I have never managed to get any other information out of runit for any of these things.

Runit seems to be a total mess. It will tell me nothing more than

Code: [Select]

timeout: down: [service name]: 1s, normally up, want up

for any and all of it's failures to function. It seems to be totally random whether it will do it's job or not.

Re: runit hell #1

Reply #1 – 17 March 2022, 09:53:44

runit works perfectly with the scripts I write myself and you give no info about your scripts which are most likely the root of the problem and not runit
> Taking a minimal service manager
> Complaining about the fact it is minimal

Re: runit hell #1

Reply #2 – 17 March 2022, 13:15:36

Quote from: camosoul – on 17 March 2022, 04:05:22

Runit seems to be a total mess. It will tell me nothing more than
Code: [Select]
timeout: down: [service name]: 1s, normally up, want up
for any and all of it's failures to function. It seems to be totally random whether it will do it's job or not.

runit uses shell scripts. How those scripts perform and what they do, including debug output, is completely up to the person writing the scripts within the environment of that init system.

Writing services for any init system is not something an average user would need to or know how to do. It requires knowledge of at least the basics of that init system and the shell.

Re: runit hell #1

Reply #3 – 17 March 2022, 13:59:41

Posting whatever scripts you are trying to run would be helpful.

Re: runit hell #1

Reply #4 – 17 March 2022, 21:24:58

Quote from: Dudemanguy – on 17 March 2022, 13:59:41

Posting whatever scripts you are trying to run would be helpful.

This works, sort of:

Code: [Select]

$ sudo cat /etc/runit/sv/autotunnel-[port]/run 
#!/bin/sh
exec chpst -u autotunnel /usr/bin/autossh -M 0 -i /home/autotunnel/.ssh/[sshkey] -NTR [muhport]:localhost:[muhport] [user]@[ip.ad.dre.ss] -o ServerAliveInterval=10 -o ServerAliveCountMax=5

While this runs and establishs the tunnel on any port I see fit, the ServerAliveCountMax option is ignored.

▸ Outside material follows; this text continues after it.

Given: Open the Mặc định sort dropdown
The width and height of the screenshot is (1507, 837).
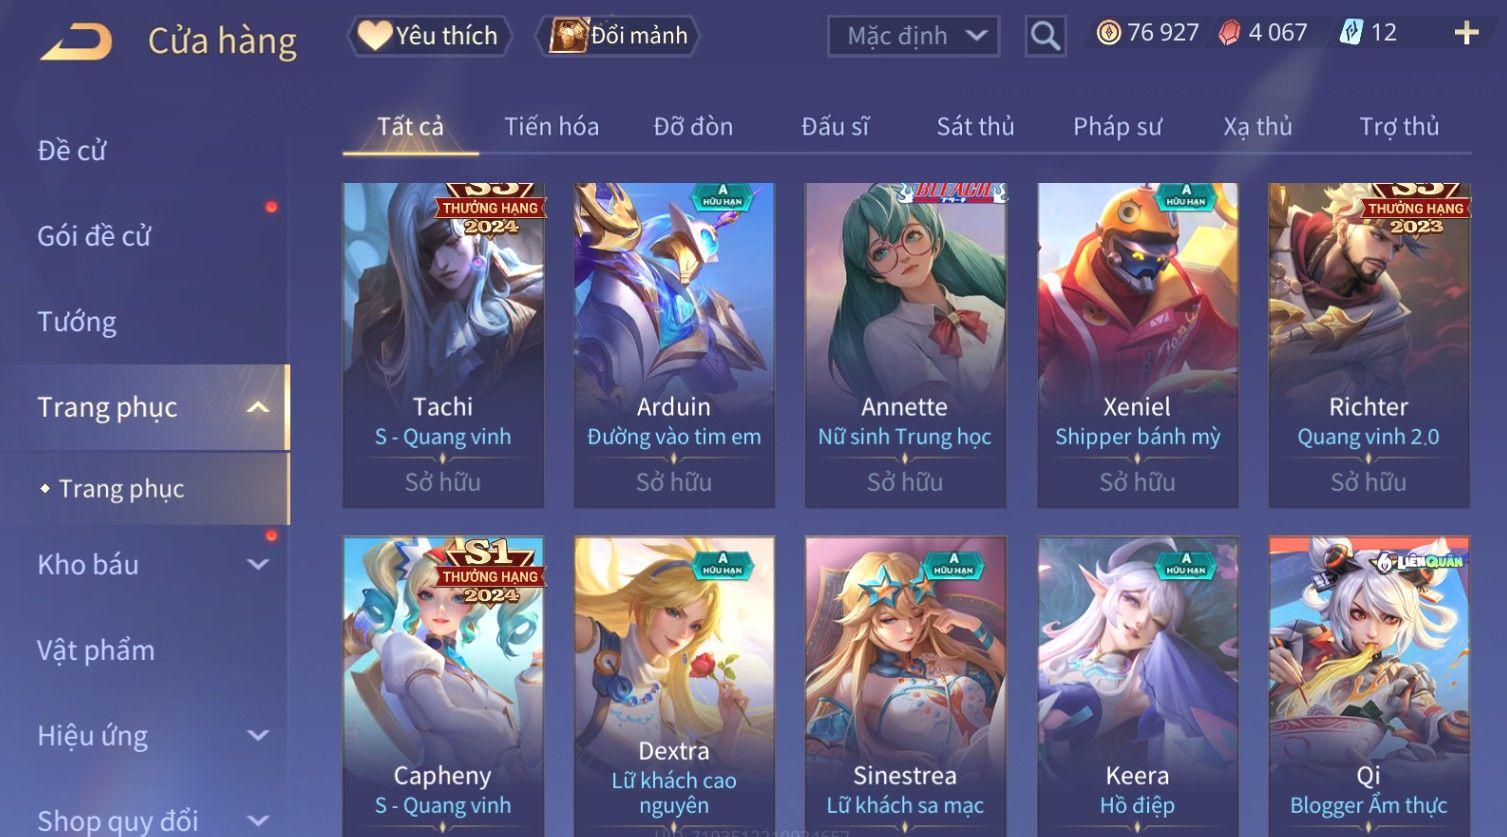Looking at the screenshot, I should tap(913, 36).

The intention was that it will self-terminate if 5 "ping" failures occur, and it will be restarted by the process monitor, reestablishing the reverse ssh tunnel. I never got to test that because autossh fails to obey ServerAliveCountMax. It never self-terminates no matter how many "ping" failures there are, so I have no idea if a monitor would or would not restart it. Not a runit problem. Yet... If it ever self-terminates as directed, I fully expect that runit will not restart the service. I have no faith in runit actually doing it's job. I've come to expect a cascade of failures/dysfunction and I'll have another nonsensical hell to sort out...

So, the crude/sloppy/stupid workarounds begin...

I created a second service to function as a watchdog. It attempts to curl through the port being forwarded. If this fails a number of times, the machine reboots itself, and this causes the autotunnel to run at boot and re-establish. Yes. I know that this is a terrible idea, but since doing it correctly isn't an option (autossh refuses to obey ServerAliveCountMax), I settled on it as a dumb way to at least get something working, sort of. It's also double terrible because it has to be run as root. The whole point of having an isolated service user for autossh was to avoid this kind of stupidity. But, I am forced to find a work around because, again, autossh doesn't obey it's own ServerAliveCountMax directive.

It looks like this:

Code: [Select]

$ sudo cat /etc/runit/sv/check-connectivity/run 
#!/bin/sh
exec chpst -u root /root/check.sh

Code: [Select]

$ sudo cat /root/check.sh
#!/bin/bash
while true
do
sleep 5m
curl -m 5 -L --silent https://[domain].com/ > /dev/null
fail=$?
if [ "$fail" -ne "0" ]
then
  /usr/bin/reboot
fi
done

I don't like this, but it gets the job done.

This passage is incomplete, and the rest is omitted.